While one reverb can be used to feed another – common with digital synths – it is often wiser to use delays to feed your reverb. This mimics reality, in that a room usually has a distinct bounce based on where the sound is in that room, particularly in the depth dimension.
Using a delay unit per channel (and/or bus) for echo helps to place the sound in space. This is not about getting technical clever with psychoacoustic math, but simply helping each sound to have a place front to back, which is called depth.
Because these echoes are part of the signal sent to the main “room” reverb, that reverb picks up and enhances those echoes too.
The same applies to other processes and effects. A little bit of well-placed EQ (and its attendant phase warping) will feed the room space.
Subtle phase, frequency and time shifts, like those from flangers, phasers, choruses, and very short delays that create resonances also help make sounds in the mix really shine.
Bonus
Here’s a great thing about reverb; it makes things sound beautiful – or good if beauty offends you.
While there has been some sort of trend to remove all reverb from mixes, this is commonly a truly bad plan as it leaves things sounding creepily present.
Like Ozzy Osbourne crawled into your bed whilst you were sleeping and is staring at you as you sleep. Eeek!
Reverb adds a layer of gloss onto everything when done right. This also has the bonus of helping to smooth imperfections like slight tuning issues.
Coupled with a modulating delay, reverb is a far nicer way of making your singer sparkle than using MeloTune (AutoTune or Melodyne).
Practice
There is no easy way to reverb. Like anything special, reverb requires practice, practice and then some more practice. While anyone can paste presets, it takes time to really feel space and learn to build and use it in a mix.

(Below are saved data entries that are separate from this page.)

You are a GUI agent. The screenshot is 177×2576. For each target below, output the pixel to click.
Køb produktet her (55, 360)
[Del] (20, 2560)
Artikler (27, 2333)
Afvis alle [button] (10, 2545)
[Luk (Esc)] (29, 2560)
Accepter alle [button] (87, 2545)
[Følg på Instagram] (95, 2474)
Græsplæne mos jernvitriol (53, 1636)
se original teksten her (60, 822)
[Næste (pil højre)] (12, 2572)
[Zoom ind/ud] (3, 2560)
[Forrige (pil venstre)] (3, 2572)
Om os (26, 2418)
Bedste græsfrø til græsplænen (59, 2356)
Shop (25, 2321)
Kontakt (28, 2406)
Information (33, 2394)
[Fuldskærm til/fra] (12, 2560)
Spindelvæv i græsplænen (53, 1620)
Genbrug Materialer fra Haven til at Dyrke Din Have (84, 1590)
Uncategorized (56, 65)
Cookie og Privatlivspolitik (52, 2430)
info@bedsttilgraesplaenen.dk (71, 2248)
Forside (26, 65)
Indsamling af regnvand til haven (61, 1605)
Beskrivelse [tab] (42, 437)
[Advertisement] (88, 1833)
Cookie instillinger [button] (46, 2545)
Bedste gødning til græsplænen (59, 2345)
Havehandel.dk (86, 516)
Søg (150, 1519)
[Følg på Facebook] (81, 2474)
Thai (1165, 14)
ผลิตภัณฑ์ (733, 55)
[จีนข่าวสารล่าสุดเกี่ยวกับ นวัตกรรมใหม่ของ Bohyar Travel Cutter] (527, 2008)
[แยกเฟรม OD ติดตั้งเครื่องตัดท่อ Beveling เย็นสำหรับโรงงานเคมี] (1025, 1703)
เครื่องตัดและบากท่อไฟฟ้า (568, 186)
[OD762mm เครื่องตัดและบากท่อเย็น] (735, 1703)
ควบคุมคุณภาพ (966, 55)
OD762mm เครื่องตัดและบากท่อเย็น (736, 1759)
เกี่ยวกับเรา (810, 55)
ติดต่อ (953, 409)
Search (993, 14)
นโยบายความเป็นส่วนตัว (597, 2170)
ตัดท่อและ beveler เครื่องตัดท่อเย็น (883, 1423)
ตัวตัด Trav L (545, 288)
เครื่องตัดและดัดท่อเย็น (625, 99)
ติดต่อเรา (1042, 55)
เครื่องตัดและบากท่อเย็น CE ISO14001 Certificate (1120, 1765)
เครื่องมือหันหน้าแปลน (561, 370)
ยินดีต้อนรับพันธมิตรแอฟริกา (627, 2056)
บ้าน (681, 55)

Reverb comes easily to some, just like playing the guitar or singing does to some. If it comes easily, that is the better path to take.
Be the guitarist or singer and bring in someone who is great with space as your mix engineer. Otherwise, while the pasted reverb may be ok, it is not selling you to your potential audience.
Would you go to a job interview with mismatched and dirty clothes? Probably not. You’d get yer Ma to iron ya Sundee Best.
Bring in a mix engineer who is a natural with reverb space so your songs sound their best.